3 Markov-Chain Monte Carlo and Ergodicity
3.1 Motivation: Sampling the Boltzmann Distribution
In the previous question we showed that a system of interacting particles in thermal equilibrium with a heat bath follows the Boltzmann distribution
\[\pi(x) \propto e^{-\beta U(x)}\]where $U(x)$ is the potential energy of configuration $x$, $k_B$ is the Boltzmann constant, $T$ is the temperature, and $\beta = (k_B T)^{-1}$ is the inverse temperature.
For realistic particle systems the configurational space is extremely high-dimensional. For example, a system of $N$ particles in three spatial dimensions has a configuration space of dimension $3N$. Directly computing expectations of observables therefore requires evaluating integrals of the form
\[\langle A \rangle = \int A(x) \pi(x) \, dx\]where $A(x)$ is an observable depending on the configuration $x$. In most practical systems these integrals cannot be computed analytically.
Markov-chain Monte Carlo (MCMC) methods address this problem by generating a sequence of configurations
\[x_0, x_1, x_2, \ldots\]whose distribution converges to the target probability distribution $\pi(x)$. Once this has occurred, averages over the chain can be used to approximate ensemble averages.
3.2 Markov Chains
A Markov chain is a stochastic process in which the probability of the next state depends only on the current state.

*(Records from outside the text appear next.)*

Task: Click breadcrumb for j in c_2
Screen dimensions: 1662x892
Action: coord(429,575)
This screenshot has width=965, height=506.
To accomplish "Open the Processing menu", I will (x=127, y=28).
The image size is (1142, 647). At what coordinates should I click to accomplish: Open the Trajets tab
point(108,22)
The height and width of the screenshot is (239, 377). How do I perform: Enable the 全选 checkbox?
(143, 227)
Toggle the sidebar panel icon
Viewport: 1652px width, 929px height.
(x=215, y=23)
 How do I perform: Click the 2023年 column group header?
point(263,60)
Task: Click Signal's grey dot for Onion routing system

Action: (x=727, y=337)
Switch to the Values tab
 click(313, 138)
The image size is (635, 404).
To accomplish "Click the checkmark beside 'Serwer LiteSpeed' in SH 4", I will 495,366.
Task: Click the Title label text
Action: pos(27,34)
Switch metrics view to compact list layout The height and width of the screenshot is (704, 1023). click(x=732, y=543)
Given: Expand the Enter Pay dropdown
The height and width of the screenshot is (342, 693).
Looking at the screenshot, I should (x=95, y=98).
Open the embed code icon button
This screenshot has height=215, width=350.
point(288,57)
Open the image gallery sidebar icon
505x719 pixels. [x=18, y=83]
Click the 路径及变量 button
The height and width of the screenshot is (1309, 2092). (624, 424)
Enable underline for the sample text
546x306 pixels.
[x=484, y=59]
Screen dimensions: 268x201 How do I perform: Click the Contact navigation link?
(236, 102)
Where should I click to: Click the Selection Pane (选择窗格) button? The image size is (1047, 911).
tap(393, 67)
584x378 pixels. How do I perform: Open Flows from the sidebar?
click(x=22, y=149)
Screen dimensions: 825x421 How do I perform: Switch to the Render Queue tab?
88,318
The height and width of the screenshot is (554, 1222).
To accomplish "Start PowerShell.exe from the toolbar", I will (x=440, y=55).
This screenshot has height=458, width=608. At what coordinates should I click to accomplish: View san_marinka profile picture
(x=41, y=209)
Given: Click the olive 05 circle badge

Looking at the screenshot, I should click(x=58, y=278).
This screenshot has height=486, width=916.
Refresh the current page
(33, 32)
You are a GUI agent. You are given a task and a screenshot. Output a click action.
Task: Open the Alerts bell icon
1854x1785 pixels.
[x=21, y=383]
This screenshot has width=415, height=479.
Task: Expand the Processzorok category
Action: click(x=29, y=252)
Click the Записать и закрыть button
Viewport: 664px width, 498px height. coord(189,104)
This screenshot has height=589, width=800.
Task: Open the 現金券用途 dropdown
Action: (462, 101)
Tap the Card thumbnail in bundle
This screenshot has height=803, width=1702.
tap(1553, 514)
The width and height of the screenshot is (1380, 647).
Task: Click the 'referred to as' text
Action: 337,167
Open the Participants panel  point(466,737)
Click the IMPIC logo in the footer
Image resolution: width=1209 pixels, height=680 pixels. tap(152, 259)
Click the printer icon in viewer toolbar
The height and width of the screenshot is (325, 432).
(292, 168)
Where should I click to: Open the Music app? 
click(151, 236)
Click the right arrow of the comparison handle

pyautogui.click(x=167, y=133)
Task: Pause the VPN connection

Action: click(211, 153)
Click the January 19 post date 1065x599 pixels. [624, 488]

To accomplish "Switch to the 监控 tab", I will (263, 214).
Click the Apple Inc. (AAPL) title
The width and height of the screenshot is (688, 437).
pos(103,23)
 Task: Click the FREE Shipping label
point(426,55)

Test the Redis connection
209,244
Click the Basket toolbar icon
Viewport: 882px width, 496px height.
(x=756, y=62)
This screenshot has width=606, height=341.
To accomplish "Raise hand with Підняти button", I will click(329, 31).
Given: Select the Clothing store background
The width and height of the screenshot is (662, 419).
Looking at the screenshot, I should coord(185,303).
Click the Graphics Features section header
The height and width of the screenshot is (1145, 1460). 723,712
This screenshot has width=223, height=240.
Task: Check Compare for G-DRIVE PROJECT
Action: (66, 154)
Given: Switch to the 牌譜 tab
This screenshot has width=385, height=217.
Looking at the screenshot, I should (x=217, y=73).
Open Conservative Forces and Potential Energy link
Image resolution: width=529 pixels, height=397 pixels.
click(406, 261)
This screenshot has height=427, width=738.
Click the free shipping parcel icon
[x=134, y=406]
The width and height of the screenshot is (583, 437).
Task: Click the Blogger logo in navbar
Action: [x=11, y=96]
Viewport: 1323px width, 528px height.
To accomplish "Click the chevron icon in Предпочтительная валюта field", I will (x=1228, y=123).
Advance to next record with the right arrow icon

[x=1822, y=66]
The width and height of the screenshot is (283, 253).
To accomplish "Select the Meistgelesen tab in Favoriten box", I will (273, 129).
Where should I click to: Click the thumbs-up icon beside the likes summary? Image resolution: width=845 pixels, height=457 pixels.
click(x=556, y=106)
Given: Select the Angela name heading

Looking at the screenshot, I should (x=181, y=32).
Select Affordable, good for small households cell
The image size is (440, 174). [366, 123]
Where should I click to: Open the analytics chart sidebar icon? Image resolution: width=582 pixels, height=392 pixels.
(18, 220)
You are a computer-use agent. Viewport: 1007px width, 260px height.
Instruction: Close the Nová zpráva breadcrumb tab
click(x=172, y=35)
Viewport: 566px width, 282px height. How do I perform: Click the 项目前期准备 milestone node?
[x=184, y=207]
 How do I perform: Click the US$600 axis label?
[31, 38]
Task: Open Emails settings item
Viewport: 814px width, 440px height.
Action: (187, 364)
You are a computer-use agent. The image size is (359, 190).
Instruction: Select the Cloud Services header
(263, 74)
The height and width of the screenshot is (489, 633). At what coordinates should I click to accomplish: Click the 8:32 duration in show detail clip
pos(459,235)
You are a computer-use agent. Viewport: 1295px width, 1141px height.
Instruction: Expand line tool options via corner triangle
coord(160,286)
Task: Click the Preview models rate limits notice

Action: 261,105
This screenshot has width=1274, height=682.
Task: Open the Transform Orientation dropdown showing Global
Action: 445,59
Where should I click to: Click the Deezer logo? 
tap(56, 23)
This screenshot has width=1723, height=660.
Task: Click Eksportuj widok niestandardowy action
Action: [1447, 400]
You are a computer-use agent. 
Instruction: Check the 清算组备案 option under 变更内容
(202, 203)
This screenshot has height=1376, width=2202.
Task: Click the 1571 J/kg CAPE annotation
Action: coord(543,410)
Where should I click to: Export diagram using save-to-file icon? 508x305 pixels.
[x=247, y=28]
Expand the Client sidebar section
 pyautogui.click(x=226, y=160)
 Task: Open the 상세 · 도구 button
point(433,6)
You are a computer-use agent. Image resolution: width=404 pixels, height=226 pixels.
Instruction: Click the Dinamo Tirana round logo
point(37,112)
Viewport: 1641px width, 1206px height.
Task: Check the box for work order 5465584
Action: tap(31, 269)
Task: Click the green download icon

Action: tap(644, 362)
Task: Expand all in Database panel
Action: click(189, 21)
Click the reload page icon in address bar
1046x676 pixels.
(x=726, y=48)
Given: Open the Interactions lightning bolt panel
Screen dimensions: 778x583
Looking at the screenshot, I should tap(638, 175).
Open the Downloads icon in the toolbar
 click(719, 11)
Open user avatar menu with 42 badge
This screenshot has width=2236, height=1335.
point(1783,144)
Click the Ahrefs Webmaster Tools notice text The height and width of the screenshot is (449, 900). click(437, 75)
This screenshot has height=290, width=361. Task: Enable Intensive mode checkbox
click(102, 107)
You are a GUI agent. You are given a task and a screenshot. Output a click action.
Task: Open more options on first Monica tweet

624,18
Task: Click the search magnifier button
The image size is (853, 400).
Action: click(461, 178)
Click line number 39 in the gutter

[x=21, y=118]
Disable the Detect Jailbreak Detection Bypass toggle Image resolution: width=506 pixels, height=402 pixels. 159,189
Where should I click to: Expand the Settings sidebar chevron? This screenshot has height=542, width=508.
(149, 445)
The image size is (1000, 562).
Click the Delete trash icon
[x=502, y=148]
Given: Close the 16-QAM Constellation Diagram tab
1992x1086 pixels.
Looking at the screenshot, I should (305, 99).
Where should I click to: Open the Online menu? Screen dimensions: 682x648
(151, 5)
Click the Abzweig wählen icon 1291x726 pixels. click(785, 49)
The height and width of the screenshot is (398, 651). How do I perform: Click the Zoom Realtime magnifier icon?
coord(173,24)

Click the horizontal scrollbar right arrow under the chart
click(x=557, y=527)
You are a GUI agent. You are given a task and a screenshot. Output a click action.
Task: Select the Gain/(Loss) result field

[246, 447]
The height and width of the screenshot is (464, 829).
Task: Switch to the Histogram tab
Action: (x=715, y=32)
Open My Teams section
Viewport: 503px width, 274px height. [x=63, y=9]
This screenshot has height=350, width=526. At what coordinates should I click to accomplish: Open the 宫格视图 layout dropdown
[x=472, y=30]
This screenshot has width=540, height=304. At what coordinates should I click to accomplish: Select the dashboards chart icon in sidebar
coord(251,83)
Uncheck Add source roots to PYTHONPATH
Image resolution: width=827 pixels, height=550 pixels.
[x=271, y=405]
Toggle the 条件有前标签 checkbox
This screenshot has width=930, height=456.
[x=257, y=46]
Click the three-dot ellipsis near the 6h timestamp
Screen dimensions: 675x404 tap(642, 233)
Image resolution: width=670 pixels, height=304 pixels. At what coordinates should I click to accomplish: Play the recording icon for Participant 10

Formally, if $X_t$ denotes the configuration at step $t$, the Markov property states
\[P(X_{t+1} = y \mid X_t = x, X_{t-1}, \ldots) = P(X_{t+1} = y \mid X_t = x)\]The dynamics of the chain are therefore completely specified by the transition probability
\[P(x \to y)\]which gives the probability of moving from configuration $x$ to configuration $y$ in one step.
The goal of MCMC is to design a transition probability $P(x \to y)$ such that the Markov chain has a desired stationary distribution $\pi(x)$, in this case the Boltzmann distribution.
3.3 Stationary Distribution
A probability distribution $\pi(x)$ is said to be stationary for a Markov chain if
\[\pi(y) = \sum_x \pi(x) P(x \to y)\]This condition means that if the chain is initially distributed according to $\pi(x)$, it will remain distributed according to $\pi(x)$ after each step of the Markov process.
Designing an MCMC algorithm therefore requires constructing transition probabilities $P(x \to y)$ such that the target distribution satisfies the stationarity condition.
3.4 Conditions for an Ergodic Markov Chain
For a Markov chain to correctly sample a probability distribution, two important properties must hold.
3.4.1 Irreducibility
The chain must be able to reach any configuration from any other configuration in a finite number of steps. Formally, for any two states $x$ and $y$, there must exist some integer $n$ such that
\[P^{(n)}(x \to y) > 0\]where $P^{(n)}$ denotes the $n$-step transition probability.
Irreducibility ensures that the chain is capable of exploring the entire configuration space rather than becoming trapped in a subset of states.
3.4.2 Aperiodicity
The chain must not be forced to revisit states only at multiples of some fixed period. If the chain had a strict period, it would oscillate between subsets of states rather than converging smoothly to the stationary distribution.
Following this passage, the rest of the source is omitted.